▶ _PROBLEM TO WORK ON_
Reproduce the passage of the article below on Australia's female beef cattle slaughter, from "Australia's slaughter numbers" to "a rebuilding phase.".

▶ _GIVEN TEXT_
————————

May 25, 2022

 

Australia's slaughter numbers of female beef cattle hit record lowest

 

Australia's female beef cattle slaughter numbers have hit the lowest point in decades, with the Australian Bureau of Statistics recently releasing its livestock statistics for the first quarter of 2022.

 

Overall production was similar to this time last year but down on last quarter, with 1,420 head passing through abattoirs producing 452,700 tonnes of beef. New South Wales has bucked the national trend with its kill increasing from last quarter to 297,000 head.

 

Females represented 41% of this quarter's kill, which is the lowest since Q4 2011, when it hit 39%. The female slaughter ratio (FSR) is often used as a marker of whether the national herd is rebuilding or liquidating – less than 47% is meant to be a rebuilding phase.

————————

(Pixel coordinate grounding data)
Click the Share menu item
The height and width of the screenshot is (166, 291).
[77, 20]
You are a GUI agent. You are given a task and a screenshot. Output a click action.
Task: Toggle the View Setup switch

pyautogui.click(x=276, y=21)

————————

▶ _SOLVED PROBLEM_
Australia's slaughter numbers of female beef cattle hit record lowest

 

Australia's female beef cattle slaughter numbers have hit the lowest point in decades, with the Australian Bureau of Statistics recently releasing its livestock statistics for the first quarter of 2022.

 

Overall production was similar to this time last year but down on last quarter, with 1,420 head passing through abattoirs producing 452,700 tonnes of beef. New South Wales has bucked the national trend with its kill increasing from last quarter to 297,000 head.

 

Females represented 41% of this quarter's kill, which is the lowest since Q4 2011, when it hit 39%. The female slaughter ratio (FSR) is often used as a marker of whether the national herd is rebuilding or liquidating – less than 47% is meant to be a rebuilding phase.